岑海峰覺得今兒這酒喝得特別開心,所以笑著搖頭,“還用你打下手?你問問你阿姨,我一個人做十個人的飯菜沒問題。”
徐莉附和,“別看你叔叔長得糙,其實心靈手巧著呢,會做飯,不像我,我倒是不會做什麼。”
岑青禾暗地裏腹誹岑海峰跟商紹城,倆人一個比一個能玄乎,前者倒是會做飯,也能做一桌子好飯,奈何八百年也不進一回廚房,等著吃他這頓飯,能從初一餓到十五;商紹城就更別提了,還打下手?她跟他在一起這麼久,丫最富家子弟的一點,就是君子遠庖廚。
沒有當麵拆穿兩人的虛偽,算是給他們一點麵子。
這頓飯,從晚上七點吃到了快十點,商紹城跟岑海峰兩人喝了三瓶茅台還有數不清的啤酒,岑青禾已經很長時間沒見過岑海峰喝高的樣子,當然商紹城雖然看似鎮定,其實也多了。
岑青禾主動提議道:“今天就到這兒吧,又不是明天就回去了,你倆改天再戰,我先送你們回去。”
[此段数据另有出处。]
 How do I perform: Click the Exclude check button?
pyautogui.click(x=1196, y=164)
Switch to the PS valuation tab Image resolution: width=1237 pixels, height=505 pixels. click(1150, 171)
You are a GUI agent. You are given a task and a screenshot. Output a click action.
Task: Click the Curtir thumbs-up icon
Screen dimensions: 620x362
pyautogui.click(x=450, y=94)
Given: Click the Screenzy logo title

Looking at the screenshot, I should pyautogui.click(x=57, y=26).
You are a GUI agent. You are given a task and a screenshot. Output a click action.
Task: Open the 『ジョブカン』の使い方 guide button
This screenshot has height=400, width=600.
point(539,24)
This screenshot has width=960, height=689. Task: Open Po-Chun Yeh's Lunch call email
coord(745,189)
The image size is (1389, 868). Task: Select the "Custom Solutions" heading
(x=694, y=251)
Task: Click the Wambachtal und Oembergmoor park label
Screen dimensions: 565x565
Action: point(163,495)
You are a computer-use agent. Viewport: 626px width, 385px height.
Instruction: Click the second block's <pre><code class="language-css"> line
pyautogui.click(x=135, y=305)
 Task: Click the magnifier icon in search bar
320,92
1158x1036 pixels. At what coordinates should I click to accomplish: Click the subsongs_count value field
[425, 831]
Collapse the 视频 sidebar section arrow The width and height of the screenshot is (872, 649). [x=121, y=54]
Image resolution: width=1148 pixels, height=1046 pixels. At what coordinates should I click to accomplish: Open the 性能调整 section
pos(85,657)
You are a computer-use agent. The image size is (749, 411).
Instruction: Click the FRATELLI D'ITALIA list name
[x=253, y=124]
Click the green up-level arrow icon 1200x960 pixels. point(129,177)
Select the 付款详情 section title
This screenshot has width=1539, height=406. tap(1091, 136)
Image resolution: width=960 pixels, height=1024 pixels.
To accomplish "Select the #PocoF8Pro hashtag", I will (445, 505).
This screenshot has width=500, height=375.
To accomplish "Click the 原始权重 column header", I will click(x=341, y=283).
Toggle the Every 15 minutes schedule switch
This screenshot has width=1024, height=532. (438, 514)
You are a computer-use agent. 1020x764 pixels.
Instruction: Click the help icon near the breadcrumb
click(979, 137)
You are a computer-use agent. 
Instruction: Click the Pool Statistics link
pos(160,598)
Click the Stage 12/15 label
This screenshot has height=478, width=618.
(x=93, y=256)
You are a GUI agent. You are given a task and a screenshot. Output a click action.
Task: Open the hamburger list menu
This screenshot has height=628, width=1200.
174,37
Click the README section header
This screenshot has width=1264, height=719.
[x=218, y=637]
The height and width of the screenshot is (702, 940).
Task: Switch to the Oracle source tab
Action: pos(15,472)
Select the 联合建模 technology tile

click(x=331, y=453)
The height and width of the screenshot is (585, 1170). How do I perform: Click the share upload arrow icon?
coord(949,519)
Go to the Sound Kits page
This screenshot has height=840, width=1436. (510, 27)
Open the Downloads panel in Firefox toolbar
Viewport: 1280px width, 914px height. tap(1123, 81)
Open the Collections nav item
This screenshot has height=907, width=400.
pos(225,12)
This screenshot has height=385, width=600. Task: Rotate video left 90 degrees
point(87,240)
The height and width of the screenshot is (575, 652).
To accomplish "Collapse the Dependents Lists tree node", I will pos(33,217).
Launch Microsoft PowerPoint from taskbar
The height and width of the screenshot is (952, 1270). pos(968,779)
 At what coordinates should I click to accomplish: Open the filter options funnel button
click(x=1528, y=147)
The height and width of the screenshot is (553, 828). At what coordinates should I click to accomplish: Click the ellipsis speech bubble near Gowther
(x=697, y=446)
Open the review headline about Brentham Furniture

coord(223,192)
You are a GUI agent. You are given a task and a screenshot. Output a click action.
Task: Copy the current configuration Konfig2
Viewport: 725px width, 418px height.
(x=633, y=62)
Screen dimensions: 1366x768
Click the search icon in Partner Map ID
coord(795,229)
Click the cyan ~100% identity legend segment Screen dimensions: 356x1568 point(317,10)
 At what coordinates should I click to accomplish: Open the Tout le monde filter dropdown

徐莉也困了,讚同岑青禾的說法,大家收拾東西準備出門,岑海峰拍著商紹城的肩膀,紅著眼睛道:“紹城啊,我就這麼一個女兒,你可以對我們不好,但是一定得對青禾好,無論她懂不懂事兒,你都得知道心疼她。”
“我知道,叔叔,我一定對她好。”
“還有,她愛耍小脾氣,你別跟她一般見識,實在是氣不過,你可以給你阿姨打電話,千萬不能自己動彈一根手指頭。”
“叔叔,您放心,我哪兒舍得動她?”
“她長這麼大,我沒舍得打她一下,就是那次……”
岑海峰是真的喝多了,拽著商紹城絮絮叨叨,岑青禾一看不好,趕忙過去攔住岑海峰,挽著他的手臂,打斷他,“爸,丟不丟人?酒品呢?喝多了怎麼還磨嘰上了?”
岑海峰抓著岑青禾的手,憨笑著道:“爸沒喝多,這不跟紹城囑咐幾句嘛,你倆好好的,有什麼事兒商量著來。”
岑青禾一連串的點頭,徐莉拎好東西,過來扶住岑海峰的另一邊胳膊,輕蹙著眉頭說道:“你爸真是老了,一喝多酒不是哭就是磨嘰,我趕緊帶他回去。”
幾人在包間預備出門預備了五分鍾,商紹城道:“阿姨,我跟你們一起出去,怕是有人看見會不方便。”